# WRITTEN INSTRUCTION
Copy every line of the listing below word for word, leaving out the pictures.

Start of SUPPLIED INFORMATION

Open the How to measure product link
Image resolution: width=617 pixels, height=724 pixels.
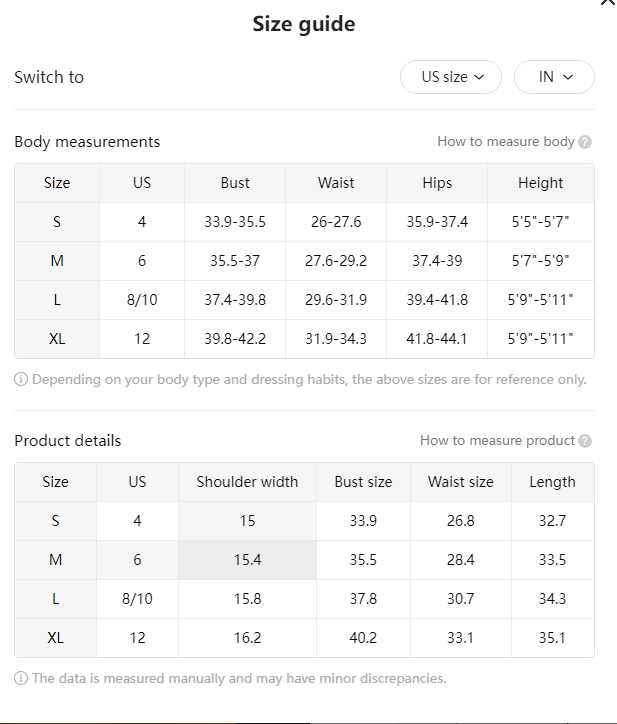497,440
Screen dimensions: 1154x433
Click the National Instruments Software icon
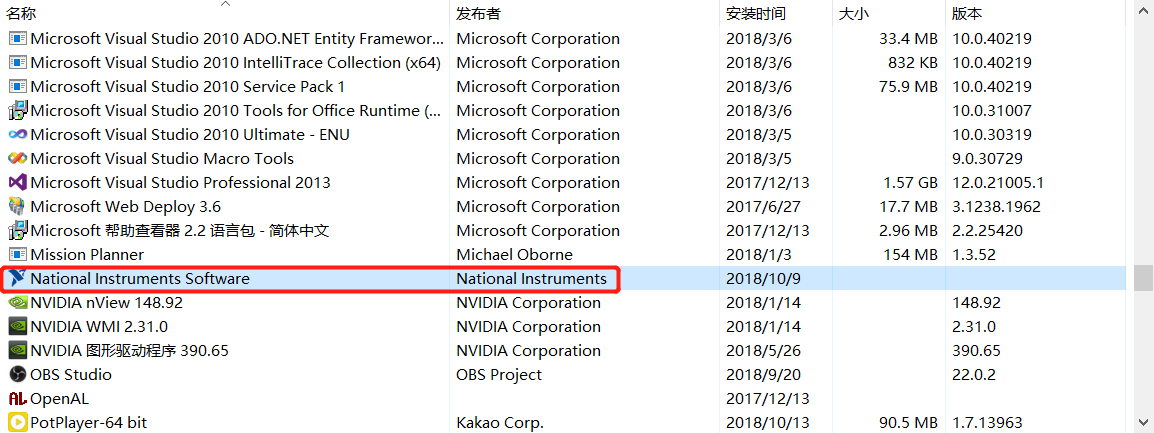[x=17, y=279]
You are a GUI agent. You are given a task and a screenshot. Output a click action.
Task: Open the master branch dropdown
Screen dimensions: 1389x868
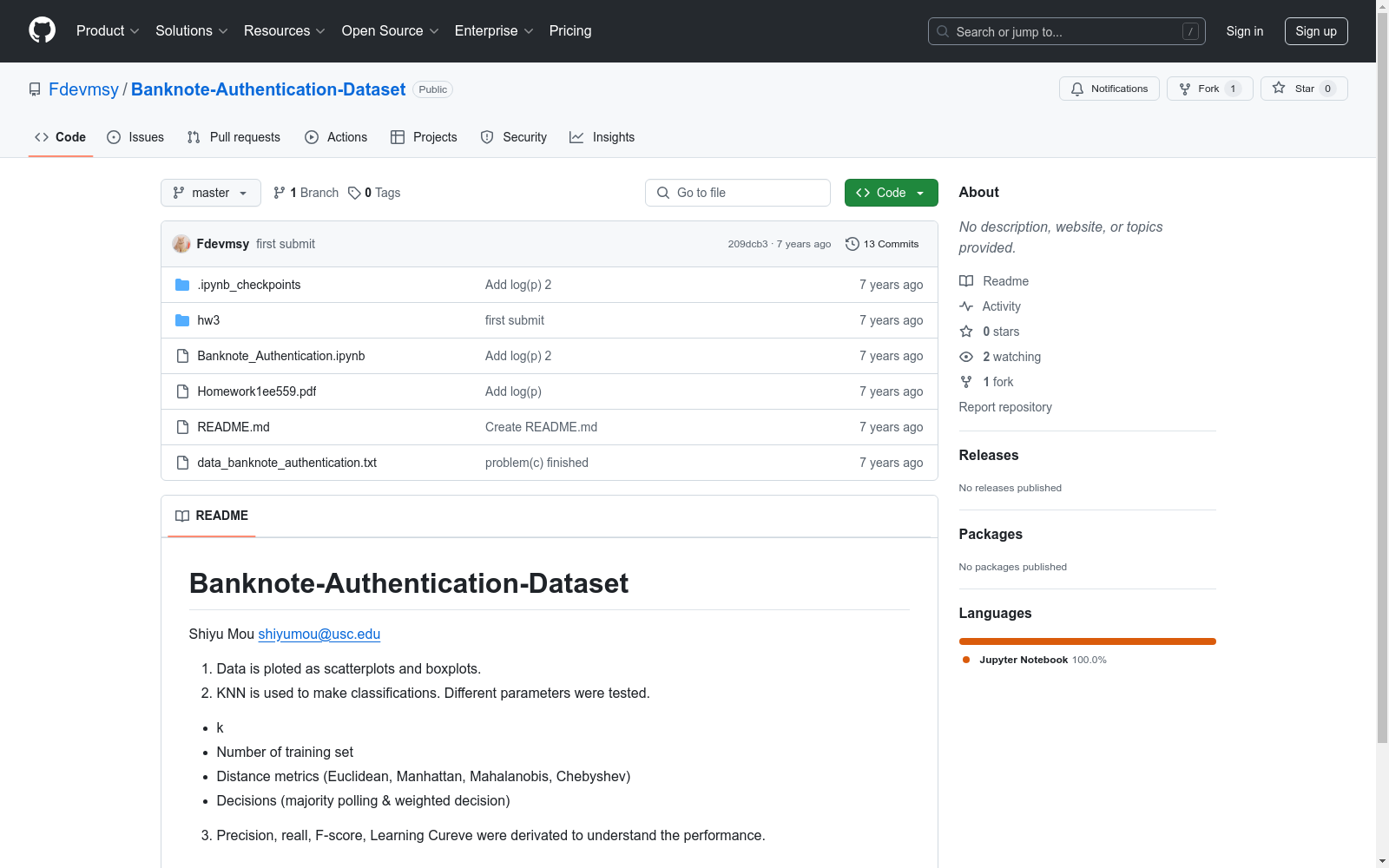tap(210, 193)
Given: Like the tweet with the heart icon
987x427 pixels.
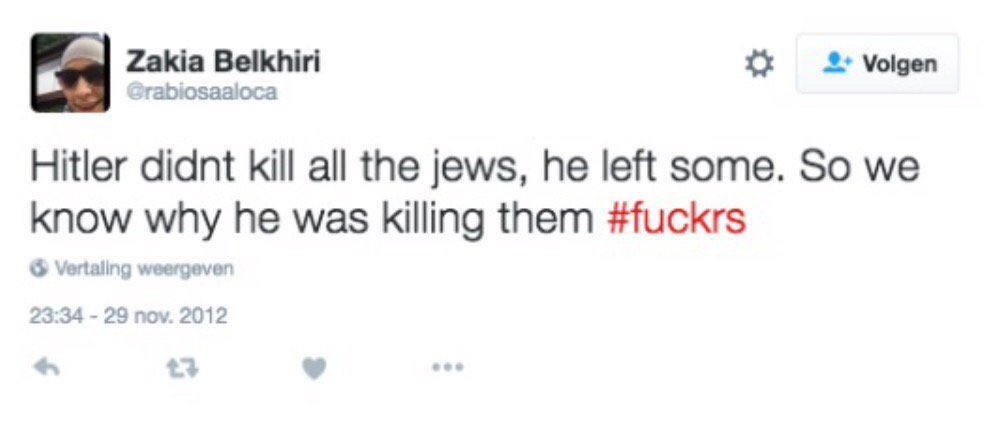Looking at the screenshot, I should (314, 369).
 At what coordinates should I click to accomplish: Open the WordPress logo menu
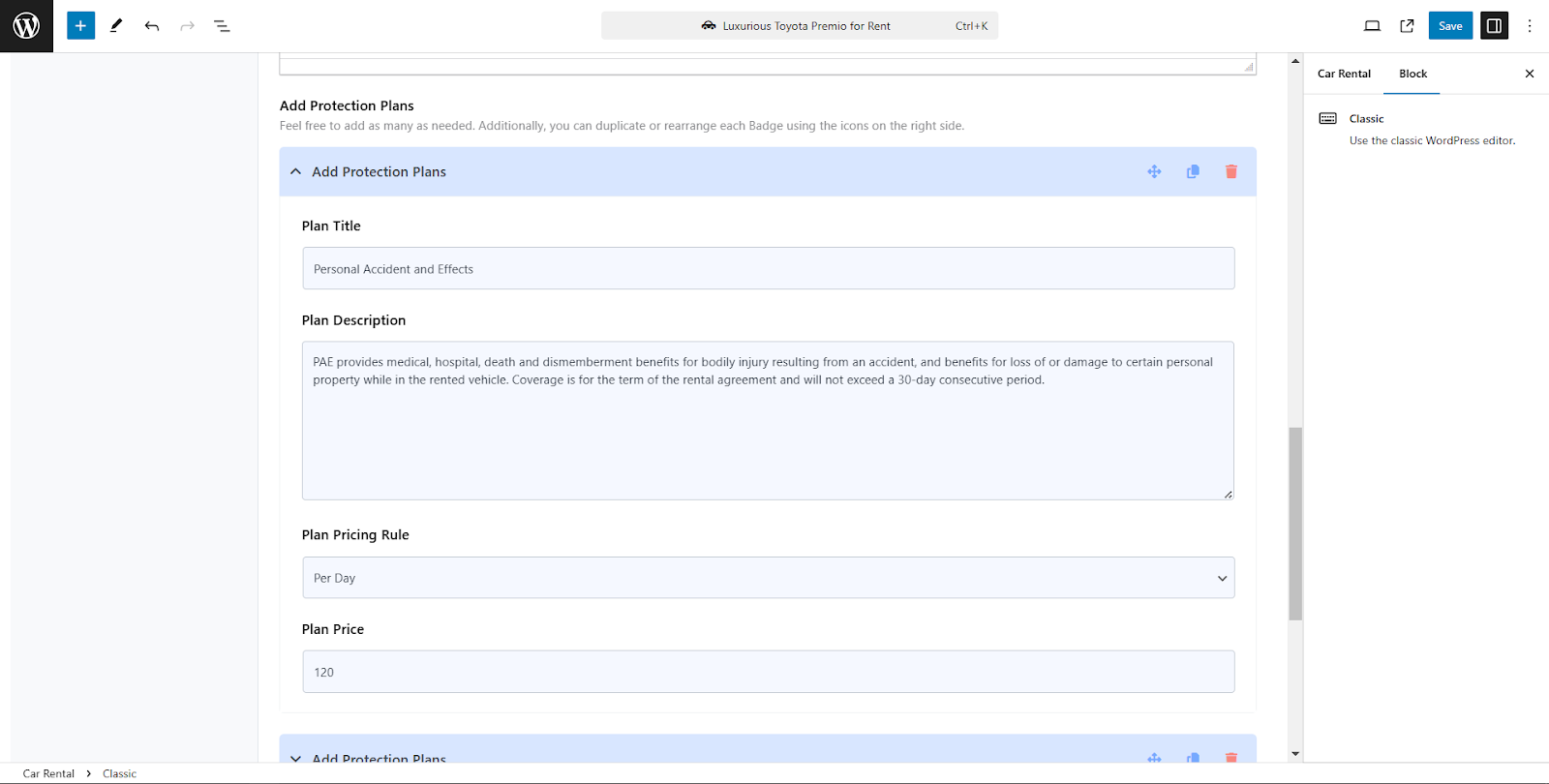26,26
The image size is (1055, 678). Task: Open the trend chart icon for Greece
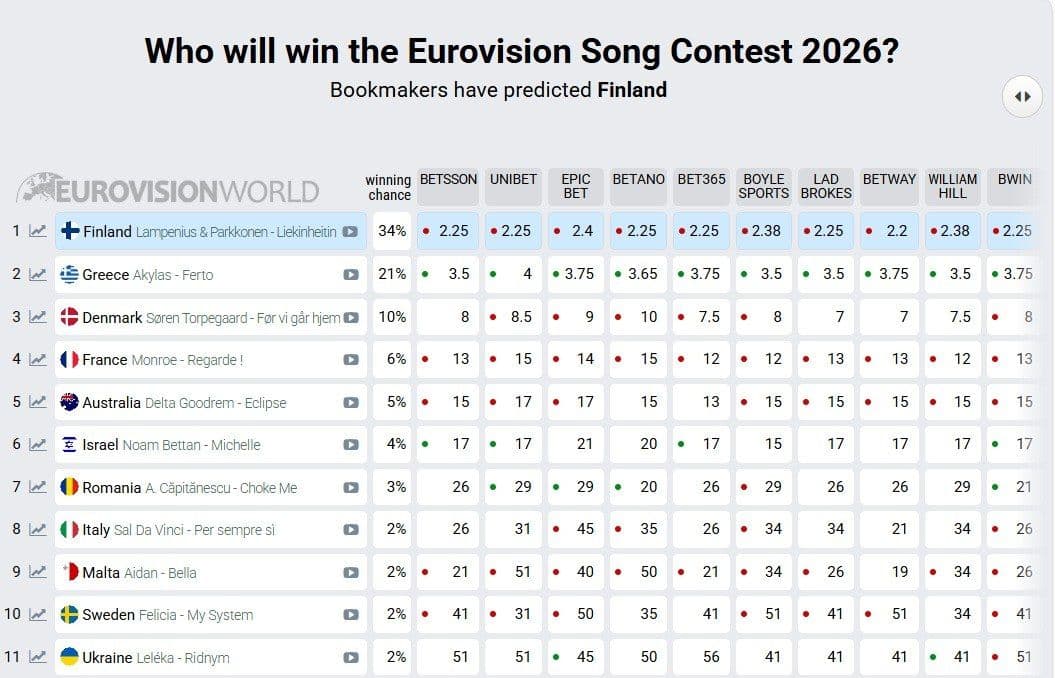coord(38,274)
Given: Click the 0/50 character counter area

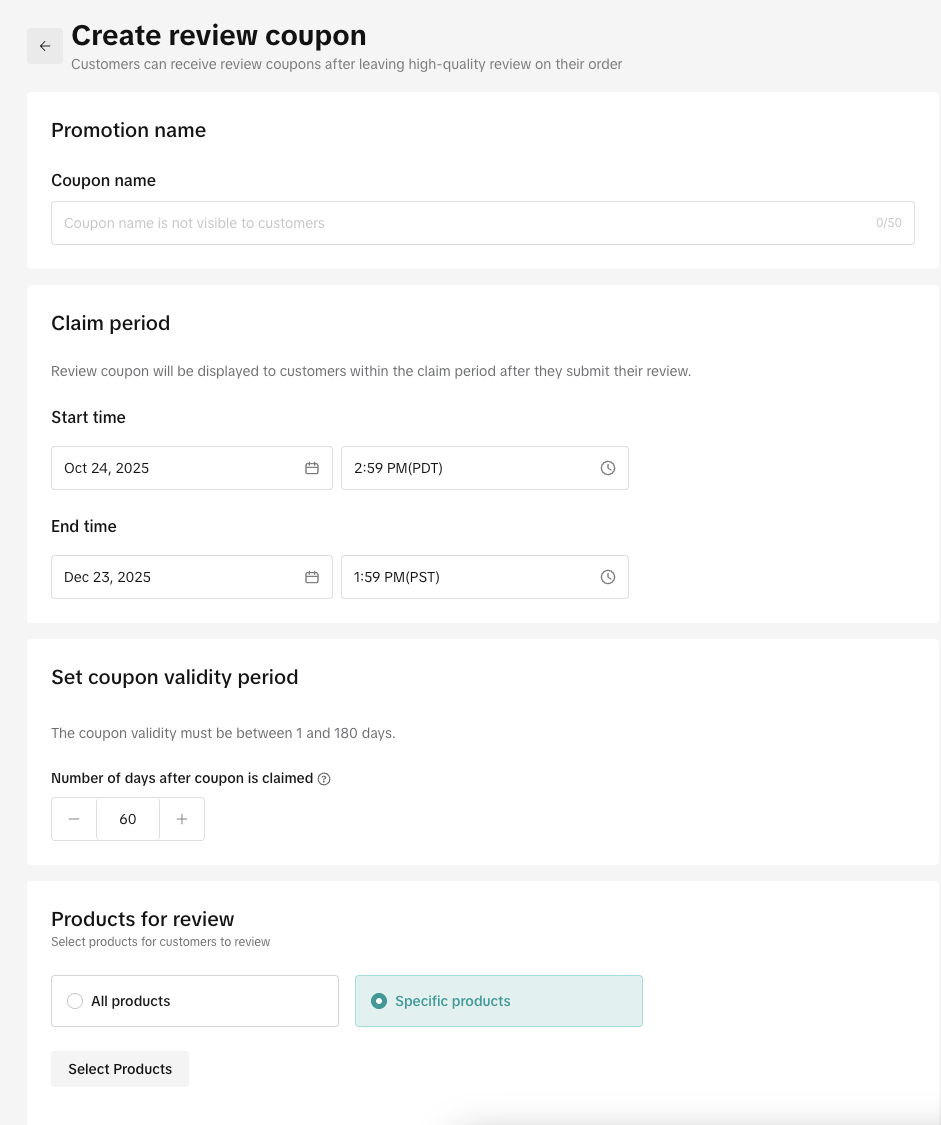Looking at the screenshot, I should pos(888,223).
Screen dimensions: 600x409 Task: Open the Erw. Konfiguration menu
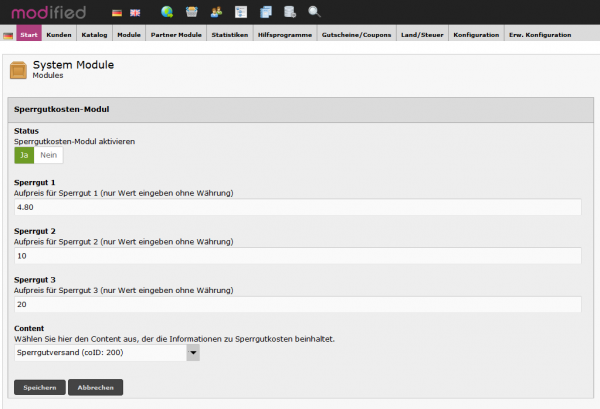[x=538, y=35]
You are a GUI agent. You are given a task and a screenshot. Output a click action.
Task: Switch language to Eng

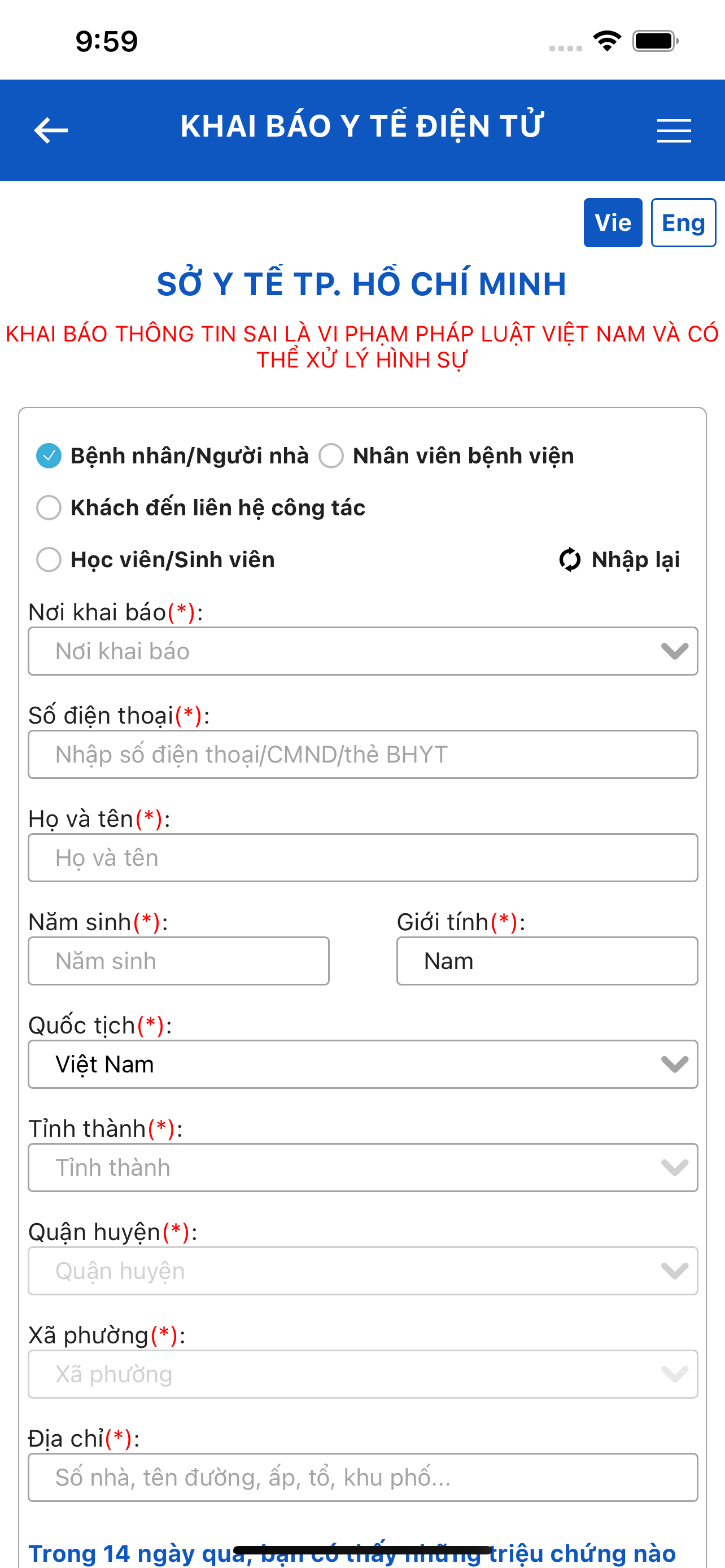click(x=683, y=222)
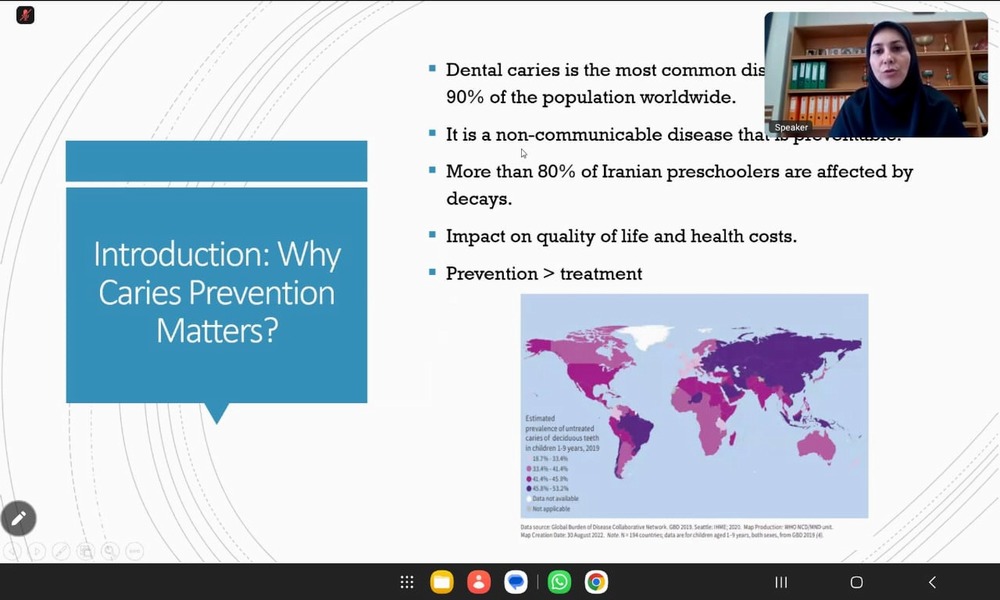1000x600 pixels.
Task: Launch the yellow My Files app
Action: (x=442, y=582)
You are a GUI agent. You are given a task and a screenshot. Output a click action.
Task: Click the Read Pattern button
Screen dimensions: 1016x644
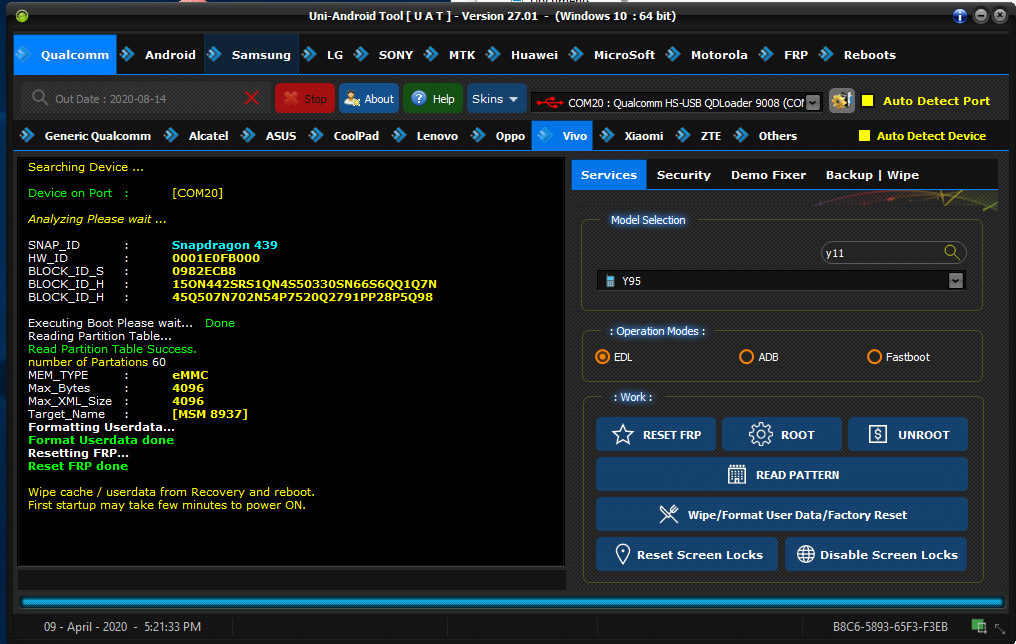coord(781,475)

End of SUPPLIED INFORMATION

# THE ANSWER
Open the How to measure product link
Image resolution: width=617 pixels, height=724 pixels.
497,440
Screen dimensions: 1154x433
Click the National Instruments Software icon
[x=17, y=279]
You are a GUI agent. You are given a task and a screenshot. Output a click action.
Task: Open the master branch dropdown
Screen dimensions: 1389x868
tap(210, 193)
Given: Like the tweet with the heart icon
987x427 pixels.
Looking at the screenshot, I should (314, 369).
 At what coordinates should I click to accomplish: Open the WordPress logo menu
26,26
The image size is (1055, 678). Task: Open the trend chart icon for Greece
coord(38,274)
Given: Click the 0/50 character counter area

Looking at the screenshot, I should pos(888,223).
Screen dimensions: 600x409 Task: Open the Erw. Konfiguration menu
[x=538, y=35]
You are a GUI agent. You are given a task and a screenshot. Output a click action.
Task: Switch language to Eng

click(x=683, y=222)
1000x600 pixels.
Task: Launch the yellow My Files app
Action: (x=442, y=582)
You are a GUI agent. You are given a task and a screenshot. Output a click action.
Task: Click the Read Pattern button
Screen dimensions: 1016x644
coord(781,475)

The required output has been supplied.